Records for processing START

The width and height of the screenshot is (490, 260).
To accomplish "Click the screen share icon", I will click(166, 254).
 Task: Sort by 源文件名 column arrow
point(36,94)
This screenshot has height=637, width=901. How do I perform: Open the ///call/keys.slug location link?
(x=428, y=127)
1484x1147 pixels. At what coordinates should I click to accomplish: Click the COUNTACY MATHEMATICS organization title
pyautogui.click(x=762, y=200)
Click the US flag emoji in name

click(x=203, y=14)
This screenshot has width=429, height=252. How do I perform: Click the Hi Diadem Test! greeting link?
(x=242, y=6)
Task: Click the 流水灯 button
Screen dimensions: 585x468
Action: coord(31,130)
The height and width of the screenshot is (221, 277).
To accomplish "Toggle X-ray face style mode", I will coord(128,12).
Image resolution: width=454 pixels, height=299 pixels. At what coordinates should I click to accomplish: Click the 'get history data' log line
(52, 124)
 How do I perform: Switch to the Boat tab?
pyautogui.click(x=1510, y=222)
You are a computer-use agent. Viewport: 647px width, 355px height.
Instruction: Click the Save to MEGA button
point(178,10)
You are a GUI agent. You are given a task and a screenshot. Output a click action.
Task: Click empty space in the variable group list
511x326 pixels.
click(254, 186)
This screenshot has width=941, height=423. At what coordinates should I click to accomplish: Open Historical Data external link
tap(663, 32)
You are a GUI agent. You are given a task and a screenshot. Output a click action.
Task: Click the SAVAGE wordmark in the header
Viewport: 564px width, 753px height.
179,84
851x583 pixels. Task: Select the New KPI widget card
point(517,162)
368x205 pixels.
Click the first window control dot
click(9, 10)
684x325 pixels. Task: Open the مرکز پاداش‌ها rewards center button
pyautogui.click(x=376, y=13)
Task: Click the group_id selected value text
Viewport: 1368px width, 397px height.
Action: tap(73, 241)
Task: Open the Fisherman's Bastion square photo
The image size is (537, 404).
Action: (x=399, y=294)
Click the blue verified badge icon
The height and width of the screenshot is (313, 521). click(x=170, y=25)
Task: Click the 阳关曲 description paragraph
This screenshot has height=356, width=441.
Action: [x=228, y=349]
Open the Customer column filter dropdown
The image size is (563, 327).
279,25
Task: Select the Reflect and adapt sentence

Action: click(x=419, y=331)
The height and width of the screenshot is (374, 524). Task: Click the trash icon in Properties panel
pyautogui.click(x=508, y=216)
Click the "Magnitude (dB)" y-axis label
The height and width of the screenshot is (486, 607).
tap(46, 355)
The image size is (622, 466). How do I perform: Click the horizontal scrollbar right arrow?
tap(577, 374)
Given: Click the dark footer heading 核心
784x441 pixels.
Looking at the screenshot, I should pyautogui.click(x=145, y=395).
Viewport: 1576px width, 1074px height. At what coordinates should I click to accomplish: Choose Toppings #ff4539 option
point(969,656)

Records for processing END

=== Problem ===
Output the full listing exactly as given.

=== Written reply ===
The width and height of the screenshot is (490, 260).
To accomplish "Click the screen share icon", I will click(166, 254).
 Task: Sort by 源文件名 column arrow
point(36,94)
This screenshot has height=637, width=901. How do I perform: Open the ///call/keys.slug location link?
(x=428, y=127)
1484x1147 pixels. At what coordinates should I click to accomplish: Click the COUNTACY MATHEMATICS organization title
pyautogui.click(x=762, y=200)
Click the US flag emoji in name

click(x=203, y=14)
This screenshot has width=429, height=252. How do I perform: Click the Hi Diadem Test! greeting link?
(x=242, y=6)
Task: Click the 流水灯 button
Screen dimensions: 585x468
Action: coord(31,130)
The height and width of the screenshot is (221, 277).
To accomplish "Toggle X-ray face style mode", I will coord(128,12).
Image resolution: width=454 pixels, height=299 pixels. At what coordinates should I click to accomplish: Click the 'get history data' log line
(52, 124)
 How do I perform: Switch to the Boat tab?
pyautogui.click(x=1510, y=222)
You are a computer-use agent. Viewport: 647px width, 355px height.
Instruction: Click the Save to MEGA button
point(178,10)
You are a GUI agent. You are given a task and a screenshot. Output a click action.
Task: Click empty space in the variable group list
511x326 pixels.
click(254, 186)
This screenshot has width=941, height=423. At what coordinates should I click to accomplish: Open Historical Data external link
tap(663, 32)
You are a GUI agent. You are given a task and a screenshot. Output a click action.
Task: Click the SAVAGE wordmark in the header
Viewport: 564px width, 753px height.
179,84
851x583 pixels. Task: Select the New KPI widget card
point(517,162)
368x205 pixels.
Click the first window control dot
click(9, 10)
684x325 pixels. Task: Open the مرکز پاداش‌ها rewards center button
pyautogui.click(x=376, y=13)
Task: Click the group_id selected value text
Viewport: 1368px width, 397px height.
Action: tap(73, 241)
Task: Open the Fisherman's Bastion square photo
The image size is (537, 404).
Action: (x=399, y=294)
Click the blue verified badge icon
The height and width of the screenshot is (313, 521). click(x=170, y=25)
Task: Click the 阳关曲 description paragraph
This screenshot has height=356, width=441.
Action: [x=228, y=349]
Open the Customer column filter dropdown
The image size is (563, 327).
279,25
Task: Select the Reflect and adapt sentence

Action: click(x=419, y=331)
The height and width of the screenshot is (374, 524). Task: Click the trash icon in Properties panel
pyautogui.click(x=508, y=216)
Click the "Magnitude (dB)" y-axis label
The height and width of the screenshot is (486, 607).
tap(46, 355)
The image size is (622, 466). How do I perform: Click the horizontal scrollbar right arrow?
tap(577, 374)
Given: Click the dark footer heading 核心
784x441 pixels.
Looking at the screenshot, I should pyautogui.click(x=145, y=395).
Viewport: 1576px width, 1074px height. At what coordinates should I click to accomplish: Choose Toppings #ff4539 option
point(969,656)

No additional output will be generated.